Robot learning is a research field at the intersection of machine learning and robotics. It studies techniques allowing a robot to acquire novel skills or adapt to its environment through learning algorithms. The embodiment of the robot, situated in a physical embedding, provides at the same time specific difficulties (e.g. high-dimensionality, real time constraints for collecting data and learning) and opportunities for guiding the learning process (e.g. sensorimotor synergies, motor primitives).
Example of skills that are targeted by learning algorithms include sensorimotor skills such as locomotion, grasping, active object categorization, as well as interactive skills such as joint manipulation of an object with a human peer, and linguistic skills such as the grounded and situated meaning of human language. Learning can happen either through autonomous self-exploration or through guidance from a human teacher, like for example in robot learning by imitation.

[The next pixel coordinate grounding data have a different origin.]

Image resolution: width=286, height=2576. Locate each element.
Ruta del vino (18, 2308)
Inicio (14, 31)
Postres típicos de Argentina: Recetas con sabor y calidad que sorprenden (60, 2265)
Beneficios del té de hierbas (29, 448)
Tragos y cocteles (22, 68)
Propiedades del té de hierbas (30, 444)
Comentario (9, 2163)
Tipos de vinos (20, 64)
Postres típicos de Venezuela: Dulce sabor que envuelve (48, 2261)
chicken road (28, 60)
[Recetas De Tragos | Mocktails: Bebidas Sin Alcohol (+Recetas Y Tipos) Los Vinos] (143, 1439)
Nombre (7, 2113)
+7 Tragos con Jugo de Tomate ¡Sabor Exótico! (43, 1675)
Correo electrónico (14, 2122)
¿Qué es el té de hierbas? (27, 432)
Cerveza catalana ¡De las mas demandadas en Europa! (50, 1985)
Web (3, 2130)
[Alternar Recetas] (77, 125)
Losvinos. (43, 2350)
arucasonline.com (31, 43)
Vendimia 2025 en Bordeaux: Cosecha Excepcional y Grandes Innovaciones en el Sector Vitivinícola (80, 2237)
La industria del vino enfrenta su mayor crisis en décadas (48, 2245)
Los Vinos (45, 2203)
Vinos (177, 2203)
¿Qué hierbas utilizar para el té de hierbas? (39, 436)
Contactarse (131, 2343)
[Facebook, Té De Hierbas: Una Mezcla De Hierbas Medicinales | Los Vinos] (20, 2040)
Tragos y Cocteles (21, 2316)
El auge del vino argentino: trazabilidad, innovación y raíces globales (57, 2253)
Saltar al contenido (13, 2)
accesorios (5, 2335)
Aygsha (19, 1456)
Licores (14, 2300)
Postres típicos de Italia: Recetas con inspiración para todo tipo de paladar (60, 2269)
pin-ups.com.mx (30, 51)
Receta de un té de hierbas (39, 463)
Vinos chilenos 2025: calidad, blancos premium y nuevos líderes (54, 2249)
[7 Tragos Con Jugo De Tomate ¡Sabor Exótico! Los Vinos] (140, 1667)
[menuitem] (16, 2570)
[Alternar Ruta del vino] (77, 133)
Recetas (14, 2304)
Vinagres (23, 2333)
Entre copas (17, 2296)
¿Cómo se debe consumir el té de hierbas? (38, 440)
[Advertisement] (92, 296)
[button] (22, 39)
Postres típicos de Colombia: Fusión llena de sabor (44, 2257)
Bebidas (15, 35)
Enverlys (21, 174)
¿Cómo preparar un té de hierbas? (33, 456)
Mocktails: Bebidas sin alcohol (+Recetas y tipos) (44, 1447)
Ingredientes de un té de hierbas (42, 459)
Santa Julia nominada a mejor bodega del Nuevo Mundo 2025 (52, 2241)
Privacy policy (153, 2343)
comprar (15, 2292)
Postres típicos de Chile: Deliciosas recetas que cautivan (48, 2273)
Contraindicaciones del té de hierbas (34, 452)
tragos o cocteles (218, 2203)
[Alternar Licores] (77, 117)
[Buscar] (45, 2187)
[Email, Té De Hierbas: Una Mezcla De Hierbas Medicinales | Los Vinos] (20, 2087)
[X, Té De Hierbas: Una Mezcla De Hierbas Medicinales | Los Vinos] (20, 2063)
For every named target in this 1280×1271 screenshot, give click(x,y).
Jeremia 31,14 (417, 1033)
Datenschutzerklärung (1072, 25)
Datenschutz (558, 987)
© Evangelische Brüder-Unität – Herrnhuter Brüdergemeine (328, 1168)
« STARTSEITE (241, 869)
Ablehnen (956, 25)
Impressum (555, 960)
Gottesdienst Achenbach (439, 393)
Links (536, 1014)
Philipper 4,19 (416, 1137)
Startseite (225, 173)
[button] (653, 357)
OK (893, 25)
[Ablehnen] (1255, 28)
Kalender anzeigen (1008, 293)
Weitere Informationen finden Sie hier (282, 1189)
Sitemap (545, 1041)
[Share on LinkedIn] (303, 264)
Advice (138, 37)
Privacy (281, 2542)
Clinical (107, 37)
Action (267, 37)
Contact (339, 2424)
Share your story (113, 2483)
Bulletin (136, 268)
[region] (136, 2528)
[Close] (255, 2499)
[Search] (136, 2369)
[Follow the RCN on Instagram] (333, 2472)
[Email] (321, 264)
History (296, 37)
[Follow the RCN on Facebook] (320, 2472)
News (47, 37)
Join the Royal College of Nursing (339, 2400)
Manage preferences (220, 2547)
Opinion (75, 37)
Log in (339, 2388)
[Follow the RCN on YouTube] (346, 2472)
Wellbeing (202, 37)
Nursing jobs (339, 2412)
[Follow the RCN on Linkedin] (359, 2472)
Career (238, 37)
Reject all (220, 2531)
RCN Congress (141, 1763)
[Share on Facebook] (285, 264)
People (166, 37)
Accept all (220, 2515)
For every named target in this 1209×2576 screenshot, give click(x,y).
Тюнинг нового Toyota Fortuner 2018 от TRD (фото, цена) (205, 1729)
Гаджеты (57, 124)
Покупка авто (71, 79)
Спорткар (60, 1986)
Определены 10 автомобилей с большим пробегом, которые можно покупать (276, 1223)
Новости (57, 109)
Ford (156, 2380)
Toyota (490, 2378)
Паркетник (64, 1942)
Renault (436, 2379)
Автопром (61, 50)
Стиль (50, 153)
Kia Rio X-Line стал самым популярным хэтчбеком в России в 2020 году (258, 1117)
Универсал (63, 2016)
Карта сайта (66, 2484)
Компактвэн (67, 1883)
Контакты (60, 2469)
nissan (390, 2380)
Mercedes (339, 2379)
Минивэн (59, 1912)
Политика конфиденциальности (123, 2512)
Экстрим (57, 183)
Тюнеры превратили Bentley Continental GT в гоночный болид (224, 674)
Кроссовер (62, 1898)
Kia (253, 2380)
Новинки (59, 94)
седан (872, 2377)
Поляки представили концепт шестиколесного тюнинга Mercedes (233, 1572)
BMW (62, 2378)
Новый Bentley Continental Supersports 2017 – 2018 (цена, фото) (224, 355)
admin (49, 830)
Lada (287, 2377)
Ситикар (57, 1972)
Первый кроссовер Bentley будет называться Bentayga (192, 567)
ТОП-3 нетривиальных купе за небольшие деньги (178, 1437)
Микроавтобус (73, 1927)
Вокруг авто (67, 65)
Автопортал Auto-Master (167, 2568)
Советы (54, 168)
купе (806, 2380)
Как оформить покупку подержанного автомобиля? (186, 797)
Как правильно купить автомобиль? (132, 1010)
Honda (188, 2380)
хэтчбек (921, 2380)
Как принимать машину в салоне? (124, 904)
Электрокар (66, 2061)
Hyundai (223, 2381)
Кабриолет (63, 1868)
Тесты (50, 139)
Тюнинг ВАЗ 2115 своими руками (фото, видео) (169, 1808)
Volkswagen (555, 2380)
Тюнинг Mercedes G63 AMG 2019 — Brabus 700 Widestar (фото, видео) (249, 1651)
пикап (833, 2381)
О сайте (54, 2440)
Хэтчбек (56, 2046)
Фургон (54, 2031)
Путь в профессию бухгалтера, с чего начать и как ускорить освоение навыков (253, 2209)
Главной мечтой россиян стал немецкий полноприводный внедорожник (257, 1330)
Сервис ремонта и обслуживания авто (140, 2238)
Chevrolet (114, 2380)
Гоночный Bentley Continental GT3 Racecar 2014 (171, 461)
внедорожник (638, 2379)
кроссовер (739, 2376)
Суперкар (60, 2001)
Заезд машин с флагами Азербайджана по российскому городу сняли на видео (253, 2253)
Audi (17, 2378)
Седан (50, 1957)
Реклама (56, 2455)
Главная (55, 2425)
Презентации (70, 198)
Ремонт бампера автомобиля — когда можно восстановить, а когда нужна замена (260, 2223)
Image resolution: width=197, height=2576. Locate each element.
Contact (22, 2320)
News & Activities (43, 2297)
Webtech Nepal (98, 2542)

Robot learning can be closely related to adaptive control, reinforcement learning as well as developmental robotics which considers the problem of autonomous lifelong acquisition of repertoires of skills. While machine learning is frequently used by computer vision algorithms employed in the context of robotics, these applications are usually not referred to as "robot learning".
Maya Cakmak, assistant professor of computer science and engineering at the University of Washington, is trying to create a robot that learns by imitating - a technique called "programming by demonstration". A researcher shows it a cleaning technique for the robot's vision system and it generalizes the cleaning motion from the human demonstration as well as identifying the "state of dirt" before and after cleaning.
Similarly the Baxter industrial robot can be be taught how to do something by grabbing its arm and showing it the desired movements. It can also use deep learning to teach itself to grasp an unknown object.
In Telex's "Million Object Challenge" the goal is robots that learn how to spot and handle simple items and upload their data to the cloud to allow other robots to analyze and use the information.